Roma Primavera, Guidi: "È mancato solo il risultato. C'è tanto da lavorare ma sono soddisfatto"

04.09.2022 18:28 di Andrea Gonini Twitter:    vedi letture
Roma Primavera, Guidi: "È mancato solo il risultato. C'è tanto da lavorare ma sono soddisfatto"
© foto di Luciano Sacchini

Mister Guidi, allenatore della Roma Primavera, ha parlato ai canali ufficiali del club dopo il pareggio contro il Torino. Di seguito le sue parole

Questa partita lascia molti rimpianti.
“Peccato, perché alla prestazione dei ragazzi oggi è mancato solo il risultato. Abbiamo dominato in lungo e in largo, li abbiamo schiacciati nell’area di rigore. Abbiamo creato tantissimo, perché anche nel primo tempo siamo andati sotto ma abbiamo avuto due occasioni clamorosissime. Peccato, perché abbiamo fallito delle occasioni sulle quali dobbiamo migliorare, perché per la mole di gioco che creiamo, stiamo finalizzando poco come percentuale, e lì ci metteremo sotto a lavorare per crescere e migliorare”.

Cosa è mancato?
“Dal punto di vista caratteriale, la squadra in campo era veramente forte, perché non faceva mai ripartire gli avversari, dominava la palla con grande lucidità e grande qualità tecnica.

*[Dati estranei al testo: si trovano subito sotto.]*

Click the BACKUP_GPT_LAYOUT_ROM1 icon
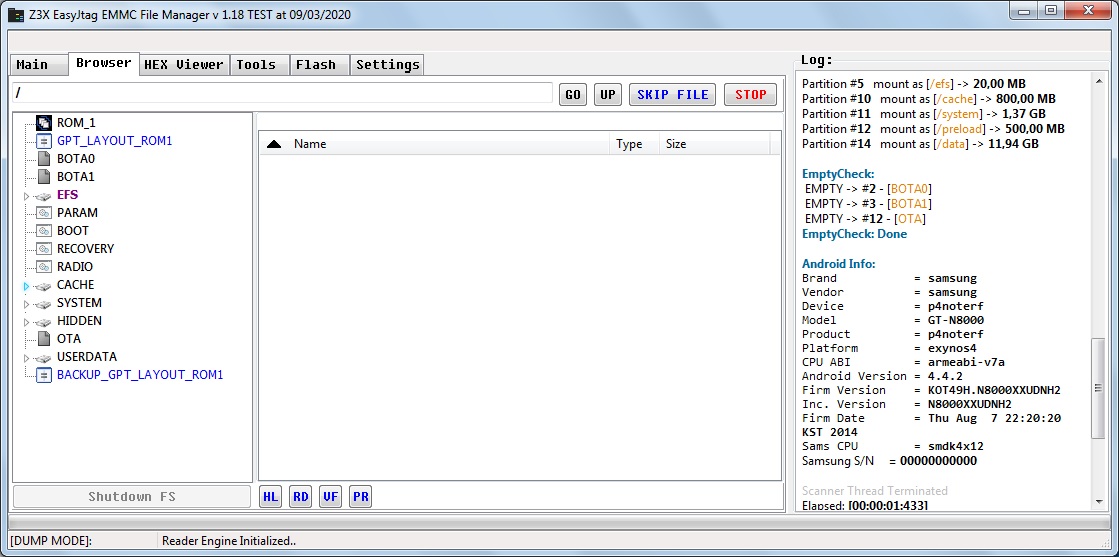1119x557 pixels. point(43,375)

Secondo me lì siamo stati troppo frenetici nell’andare a chiudere perché non c’era più nemmeno il portiere. Bastava solo spingere la palla. A volte, l’eccessiva frenesia ti fa sbagliare. Come dico spesso ai ragazzi, la fretta è una cattiva consigliera. Nell’emotività della gara, dobbiamo riuscire a mantenere la tranquillità e a essere freddi nel leggere le situazioni di gioco”.

Come siamo al livello di crescita? È soddisfatto del percorso fatto finora.
“Sono soddisfatto, la squadra sta mettendo in campo le idee sulle quali lavoriamo quotidianamente a Trigoria. Penso che questa squadra abbia dei margini di miglioramento tali che nemmeno i giocatori sanno dove possono arrivare. Credo fermamente che, per farli migliorare e crescere, e farli proiettare nel calcio degli adulti, più hai la palla e più migliori tecnicamente. Più giochi dominando l’avversario, toccando più volte la palla e più ti senti protagonista e determinato. Quindi, secondo me, accorci lo scalino che dobbiamo salire, che ci distanzia dalla Prima Squadra. Siamo sulla buona strada. C’è tanto da lavorare, ma abbiamo grandi margini di miglioramento”.